* _What needs to be done_
Pull every line containing "green" from the entries.
*** Records ***
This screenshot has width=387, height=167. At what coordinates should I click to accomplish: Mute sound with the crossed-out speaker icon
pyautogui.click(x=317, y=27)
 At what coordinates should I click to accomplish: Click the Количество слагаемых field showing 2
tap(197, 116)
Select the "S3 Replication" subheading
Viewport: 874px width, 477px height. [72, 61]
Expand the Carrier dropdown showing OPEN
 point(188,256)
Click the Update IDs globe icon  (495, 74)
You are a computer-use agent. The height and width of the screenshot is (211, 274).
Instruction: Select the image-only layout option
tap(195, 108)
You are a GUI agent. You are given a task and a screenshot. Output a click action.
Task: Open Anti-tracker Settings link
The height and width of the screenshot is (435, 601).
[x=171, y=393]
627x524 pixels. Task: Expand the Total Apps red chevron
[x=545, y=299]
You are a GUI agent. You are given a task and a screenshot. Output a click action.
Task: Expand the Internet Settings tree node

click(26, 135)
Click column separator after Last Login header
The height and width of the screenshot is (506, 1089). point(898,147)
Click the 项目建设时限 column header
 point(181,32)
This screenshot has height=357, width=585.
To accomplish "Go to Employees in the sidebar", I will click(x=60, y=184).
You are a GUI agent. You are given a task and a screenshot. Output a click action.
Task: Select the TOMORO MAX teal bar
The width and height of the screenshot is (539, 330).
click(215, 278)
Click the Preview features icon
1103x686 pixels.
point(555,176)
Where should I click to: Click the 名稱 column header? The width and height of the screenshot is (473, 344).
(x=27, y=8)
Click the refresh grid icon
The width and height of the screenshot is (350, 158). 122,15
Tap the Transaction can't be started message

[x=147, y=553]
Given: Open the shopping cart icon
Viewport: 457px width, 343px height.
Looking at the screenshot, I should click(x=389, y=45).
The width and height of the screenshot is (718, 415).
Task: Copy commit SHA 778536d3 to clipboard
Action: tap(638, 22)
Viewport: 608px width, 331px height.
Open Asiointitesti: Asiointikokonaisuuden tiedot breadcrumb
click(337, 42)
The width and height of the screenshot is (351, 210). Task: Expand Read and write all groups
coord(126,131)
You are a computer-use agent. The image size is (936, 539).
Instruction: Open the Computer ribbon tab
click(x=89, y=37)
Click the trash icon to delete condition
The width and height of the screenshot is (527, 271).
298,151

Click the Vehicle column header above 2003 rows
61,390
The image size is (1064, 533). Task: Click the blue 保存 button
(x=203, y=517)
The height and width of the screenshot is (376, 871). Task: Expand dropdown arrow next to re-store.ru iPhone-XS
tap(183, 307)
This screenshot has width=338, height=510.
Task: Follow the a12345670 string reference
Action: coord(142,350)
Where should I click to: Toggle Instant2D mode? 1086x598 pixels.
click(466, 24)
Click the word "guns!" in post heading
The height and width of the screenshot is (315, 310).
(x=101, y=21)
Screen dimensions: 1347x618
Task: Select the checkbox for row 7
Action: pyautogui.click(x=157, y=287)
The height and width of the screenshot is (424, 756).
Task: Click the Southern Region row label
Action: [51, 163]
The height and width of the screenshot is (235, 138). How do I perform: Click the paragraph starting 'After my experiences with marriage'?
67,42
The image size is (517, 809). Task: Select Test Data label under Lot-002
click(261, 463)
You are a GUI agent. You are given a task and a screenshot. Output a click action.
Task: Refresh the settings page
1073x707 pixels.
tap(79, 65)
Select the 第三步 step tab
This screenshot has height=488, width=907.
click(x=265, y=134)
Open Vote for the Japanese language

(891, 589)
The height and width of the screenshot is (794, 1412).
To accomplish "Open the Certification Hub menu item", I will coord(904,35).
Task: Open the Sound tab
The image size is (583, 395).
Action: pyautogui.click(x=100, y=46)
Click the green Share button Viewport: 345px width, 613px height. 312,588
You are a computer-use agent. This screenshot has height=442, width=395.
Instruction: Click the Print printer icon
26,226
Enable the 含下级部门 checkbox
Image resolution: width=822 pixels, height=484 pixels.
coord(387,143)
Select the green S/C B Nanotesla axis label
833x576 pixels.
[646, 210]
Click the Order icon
***
* _Exercise response_
Click the green Share button Viewport: 345px width, 613px height. 312,588
Select the green S/C B Nanotesla axis label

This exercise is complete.